In these IITJEE maths video lectures, our main motive is to drive the students towards best results. Undoubtedly passing is important, but getting highest score is a dream for all JEE students. We have designed these videos to make students achieve that dream.
This video lecture on IIT-JEE integration maths examination is based on Integration. We have already studied differentiation before integration. Differential calculus and integral calculus has an important relation. Integration and differentiation are reverse process to one another. They are also known as anti-differential because they are anti-process to one another.

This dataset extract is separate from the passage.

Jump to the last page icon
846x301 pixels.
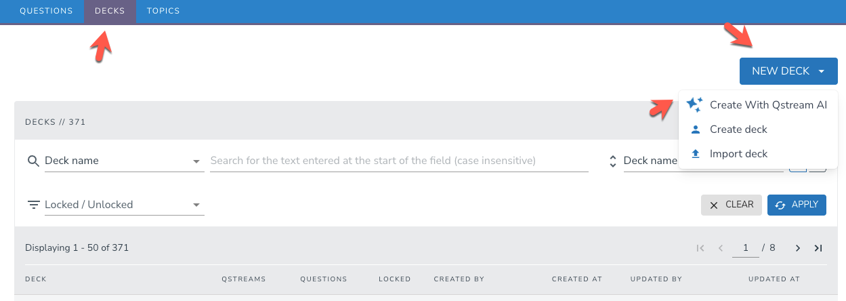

In integration, differential of a function is denoted by d F(x)/ dx, this means rate of change of function f(x) with rate of change in x. If small f(x) is the derivative of capital F(x), then we can say that summation of small f(x) with respect to dx, will be the capital F(x). In this case, summation of all f(x) is multiplied by differential x. Now you need to remember here that dx always tends to zero only.
Hence, if the derivative of F(x) is the small f(x), then the integration of small f(x) will be capital F(x). This point is to be remembered throughout in this JEE maths examination video lecture.
Differential calculus is a bit vast but one of the most important topic of your IIT-JEE examination. These video lectures have illustrations to give you better understanding of the relevant topic.
The basic theorem of integration explains that capital F(x) is the primitive of small f(x), small f(x) is the derivative of capital F(x). Being the derivative or primitive of one another is also a different process. Primitive can also be called the integrant. If you do the summation of small parts then particular part is complete.
Integration cells are yet an important part of this JEE topic. When all the summation is done, then we get the cell which is complete in itself. Apart from the general understanding of concepts, understanding the theorems are also very important.
In these jee mains video lectures, you will be able to make notes of all the important theorems for future revision. Try to understand the concepts first and then revise the content of that particular topic.
Apart from this integration have other rules as well. You do not need to learn all the formulas. In case you know the differential, you will be able to memorize the integration part.